Collected data
· · · ·

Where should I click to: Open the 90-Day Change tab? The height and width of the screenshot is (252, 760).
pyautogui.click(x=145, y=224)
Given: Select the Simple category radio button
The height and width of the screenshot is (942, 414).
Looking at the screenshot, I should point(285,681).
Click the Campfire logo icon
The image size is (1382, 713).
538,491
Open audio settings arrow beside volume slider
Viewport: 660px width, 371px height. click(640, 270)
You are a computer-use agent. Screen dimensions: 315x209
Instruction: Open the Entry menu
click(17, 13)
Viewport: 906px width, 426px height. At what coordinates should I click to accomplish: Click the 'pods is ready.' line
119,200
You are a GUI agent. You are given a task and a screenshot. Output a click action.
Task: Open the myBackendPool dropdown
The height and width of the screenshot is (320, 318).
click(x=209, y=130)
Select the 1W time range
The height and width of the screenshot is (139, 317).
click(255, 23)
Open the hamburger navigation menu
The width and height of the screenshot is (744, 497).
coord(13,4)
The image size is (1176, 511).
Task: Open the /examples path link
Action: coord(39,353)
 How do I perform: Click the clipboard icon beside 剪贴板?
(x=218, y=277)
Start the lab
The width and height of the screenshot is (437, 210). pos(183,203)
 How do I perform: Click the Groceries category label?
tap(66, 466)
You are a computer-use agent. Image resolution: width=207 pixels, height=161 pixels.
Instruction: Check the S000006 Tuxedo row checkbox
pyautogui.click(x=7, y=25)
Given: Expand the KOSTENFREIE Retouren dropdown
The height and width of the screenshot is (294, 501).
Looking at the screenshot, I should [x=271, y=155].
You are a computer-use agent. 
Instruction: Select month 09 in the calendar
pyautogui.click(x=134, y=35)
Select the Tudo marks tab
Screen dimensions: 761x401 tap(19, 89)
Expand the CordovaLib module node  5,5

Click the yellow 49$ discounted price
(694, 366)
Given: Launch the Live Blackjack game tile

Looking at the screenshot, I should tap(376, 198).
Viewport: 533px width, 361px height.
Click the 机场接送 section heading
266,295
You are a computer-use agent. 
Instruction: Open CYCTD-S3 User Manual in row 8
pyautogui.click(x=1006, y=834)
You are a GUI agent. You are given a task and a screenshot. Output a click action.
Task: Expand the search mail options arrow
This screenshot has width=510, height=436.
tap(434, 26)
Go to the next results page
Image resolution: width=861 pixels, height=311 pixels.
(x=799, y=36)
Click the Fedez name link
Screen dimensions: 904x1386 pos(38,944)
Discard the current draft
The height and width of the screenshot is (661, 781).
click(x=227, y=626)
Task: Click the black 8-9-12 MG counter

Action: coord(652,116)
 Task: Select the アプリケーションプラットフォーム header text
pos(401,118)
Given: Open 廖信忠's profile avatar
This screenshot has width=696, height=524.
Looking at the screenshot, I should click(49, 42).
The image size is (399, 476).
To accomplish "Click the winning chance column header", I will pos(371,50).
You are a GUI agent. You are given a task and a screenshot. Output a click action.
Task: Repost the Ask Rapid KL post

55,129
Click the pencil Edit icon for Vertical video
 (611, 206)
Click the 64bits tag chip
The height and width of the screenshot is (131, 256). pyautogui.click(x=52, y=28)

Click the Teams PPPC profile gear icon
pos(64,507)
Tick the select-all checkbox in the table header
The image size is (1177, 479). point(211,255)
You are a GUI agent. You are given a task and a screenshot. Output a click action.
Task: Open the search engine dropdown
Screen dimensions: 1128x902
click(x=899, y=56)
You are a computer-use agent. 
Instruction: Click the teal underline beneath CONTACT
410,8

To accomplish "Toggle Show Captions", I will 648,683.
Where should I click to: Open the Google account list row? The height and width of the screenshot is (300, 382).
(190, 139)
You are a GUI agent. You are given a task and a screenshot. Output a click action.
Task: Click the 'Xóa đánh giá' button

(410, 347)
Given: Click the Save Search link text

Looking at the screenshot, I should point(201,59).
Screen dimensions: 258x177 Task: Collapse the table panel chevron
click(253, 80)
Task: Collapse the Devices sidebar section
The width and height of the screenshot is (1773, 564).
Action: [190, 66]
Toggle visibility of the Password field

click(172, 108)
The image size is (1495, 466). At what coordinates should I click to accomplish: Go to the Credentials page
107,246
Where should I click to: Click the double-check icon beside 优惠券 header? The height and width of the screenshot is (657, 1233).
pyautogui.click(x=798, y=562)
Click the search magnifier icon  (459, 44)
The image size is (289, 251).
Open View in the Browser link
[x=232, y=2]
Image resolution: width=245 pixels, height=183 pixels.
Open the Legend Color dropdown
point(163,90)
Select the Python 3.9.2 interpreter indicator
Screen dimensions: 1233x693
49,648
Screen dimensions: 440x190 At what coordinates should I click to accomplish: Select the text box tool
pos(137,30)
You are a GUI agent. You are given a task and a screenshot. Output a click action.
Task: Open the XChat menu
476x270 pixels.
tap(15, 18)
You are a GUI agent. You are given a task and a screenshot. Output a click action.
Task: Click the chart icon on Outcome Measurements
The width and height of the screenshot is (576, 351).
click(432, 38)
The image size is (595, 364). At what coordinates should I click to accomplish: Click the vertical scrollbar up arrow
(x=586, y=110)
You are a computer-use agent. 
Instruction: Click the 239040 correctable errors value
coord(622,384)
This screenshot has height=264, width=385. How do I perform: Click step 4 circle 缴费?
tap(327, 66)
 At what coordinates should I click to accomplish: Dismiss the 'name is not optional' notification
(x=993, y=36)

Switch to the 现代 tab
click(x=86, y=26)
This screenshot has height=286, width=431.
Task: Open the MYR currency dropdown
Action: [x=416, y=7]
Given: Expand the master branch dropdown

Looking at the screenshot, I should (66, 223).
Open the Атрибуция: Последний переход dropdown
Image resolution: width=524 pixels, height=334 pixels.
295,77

· · · ·

## Task item
Retype all of the entries. Keep each one exactly as written.

## Exercise output
Where should I click to: Open the 90-Day Change tab? The height and width of the screenshot is (252, 760).
pyautogui.click(x=145, y=224)
Given: Select the Simple category radio button
The height and width of the screenshot is (942, 414).
Looking at the screenshot, I should point(285,681).
Click the Campfire logo icon
The image size is (1382, 713).
538,491
Open audio settings arrow beside volume slider
Viewport: 660px width, 371px height. click(640, 270)
You are a computer-use agent. Screen dimensions: 315x209
Instruction: Open the Entry menu
click(17, 13)
Viewport: 906px width, 426px height. At what coordinates should I click to accomplish: Click the 'pods is ready.' line
119,200
You are a GUI agent. You are given a task and a screenshot. Output a click action.
Task: Open the myBackendPool dropdown
The height and width of the screenshot is (320, 318).
click(x=209, y=130)
Select the 1W time range
The height and width of the screenshot is (139, 317).
click(255, 23)
Open the hamburger navigation menu
The width and height of the screenshot is (744, 497).
coord(13,4)
The image size is (1176, 511).
Task: Open the /examples path link
Action: coord(39,353)
 How do I perform: Click the clipboard icon beside 剪贴板?
(x=218, y=277)
Start the lab
The width and height of the screenshot is (437, 210). pos(183,203)
 How do I perform: Click the Groceries category label?
tap(66, 466)
You are a computer-use agent. Image resolution: width=207 pixels, height=161 pixels.
Instruction: Check the S000006 Tuxedo row checkbox
pyautogui.click(x=7, y=25)
Given: Expand the KOSTENFREIE Retouren dropdown
The height and width of the screenshot is (294, 501).
Looking at the screenshot, I should [x=271, y=155].
You are a computer-use agent. 
Instruction: Select month 09 in the calendar
pyautogui.click(x=134, y=35)
Select the Tudo marks tab
Screen dimensions: 761x401 tap(19, 89)
Expand the CordovaLib module node  5,5

Click the yellow 49$ discounted price
(694, 366)
Given: Launch the Live Blackjack game tile

Looking at the screenshot, I should tap(376, 198).
Viewport: 533px width, 361px height.
Click the 机场接送 section heading
266,295
You are a computer-use agent. 
Instruction: Open CYCTD-S3 User Manual in row 8
pyautogui.click(x=1006, y=834)
You are a GUI agent. You are given a task and a screenshot. Output a click action.
Task: Expand the search mail options arrow
This screenshot has width=510, height=436.
tap(434, 26)
Go to the next results page
Image resolution: width=861 pixels, height=311 pixels.
(x=799, y=36)
Click the Fedez name link
Screen dimensions: 904x1386 pos(38,944)
Discard the current draft
The height and width of the screenshot is (661, 781).
click(x=227, y=626)
Task: Click the black 8-9-12 MG counter

Action: coord(652,116)
 Task: Select the アプリケーションプラットフォーム header text
pos(401,118)
Given: Open 廖信忠's profile avatar
This screenshot has width=696, height=524.
Looking at the screenshot, I should click(49, 42).
The image size is (399, 476).
To accomplish "Click the winning chance column header", I will pos(371,50).
You are a GUI agent. You are given a task and a screenshot. Output a click action.
Task: Repost the Ask Rapid KL post

55,129
Click the pencil Edit icon for Vertical video
 (611, 206)
Click the 64bits tag chip
The height and width of the screenshot is (131, 256). pyautogui.click(x=52, y=28)

Click the Teams PPPC profile gear icon
pos(64,507)
Tick the select-all checkbox in the table header
The image size is (1177, 479). point(211,255)
You are a GUI agent. You are given a task and a screenshot. Output a click action.
Task: Open the search engine dropdown
Screen dimensions: 1128x902
click(x=899, y=56)
You are a computer-use agent. 
Instruction: Click the teal underline beneath CONTACT
410,8

To accomplish "Toggle Show Captions", I will 648,683.
Where should I click to: Open the Google account list row? The height and width of the screenshot is (300, 382).
(190, 139)
You are a GUI agent. You are given a task and a screenshot. Output a click action.
Task: Click the 'Xóa đánh giá' button

(410, 347)
Given: Click the Save Search link text

Looking at the screenshot, I should point(201,59).
Screen dimensions: 258x177 Task: Collapse the table panel chevron
click(253, 80)
Task: Collapse the Devices sidebar section
The width and height of the screenshot is (1773, 564).
Action: [190, 66]
Toggle visibility of the Password field

click(172, 108)
The image size is (1495, 466). At what coordinates should I click to accomplish: Go to the Credentials page
107,246
Where should I click to: Click the double-check icon beside 优惠券 header? The height and width of the screenshot is (657, 1233).
pyautogui.click(x=798, y=562)
Click the search magnifier icon  (459, 44)
The image size is (289, 251).
Open View in the Browser link
[x=232, y=2]
Image resolution: width=245 pixels, height=183 pixels.
Open the Legend Color dropdown
point(163,90)
Select the Python 3.9.2 interpreter indicator
Screen dimensions: 1233x693
49,648
Screen dimensions: 440x190 At what coordinates should I click to accomplish: Select the text box tool
pos(137,30)
You are a GUI agent. You are given a task and a screenshot. Output a click action.
Task: Open the XChat menu
476x270 pixels.
tap(15, 18)
You are a GUI agent. You are given a task and a screenshot. Output a click action.
Task: Click the chart icon on Outcome Measurements
The width and height of the screenshot is (576, 351).
click(432, 38)
The image size is (595, 364). At what coordinates should I click to accomplish: Click the vertical scrollbar up arrow
(x=586, y=110)
You are a computer-use agent. 
Instruction: Click the 239040 correctable errors value
coord(622,384)
This screenshot has height=264, width=385. How do I perform: Click step 4 circle 缴费?
tap(327, 66)
 At what coordinates should I click to accomplish: Dismiss the 'name is not optional' notification
(x=993, y=36)

Switch to the 现代 tab
click(x=86, y=26)
This screenshot has height=286, width=431.
Task: Open the MYR currency dropdown
Action: [x=416, y=7]
Given: Expand the master branch dropdown

Looking at the screenshot, I should (66, 223).
Open the Атрибуция: Последний переход dropdown
Image resolution: width=524 pixels, height=334 pixels.
295,77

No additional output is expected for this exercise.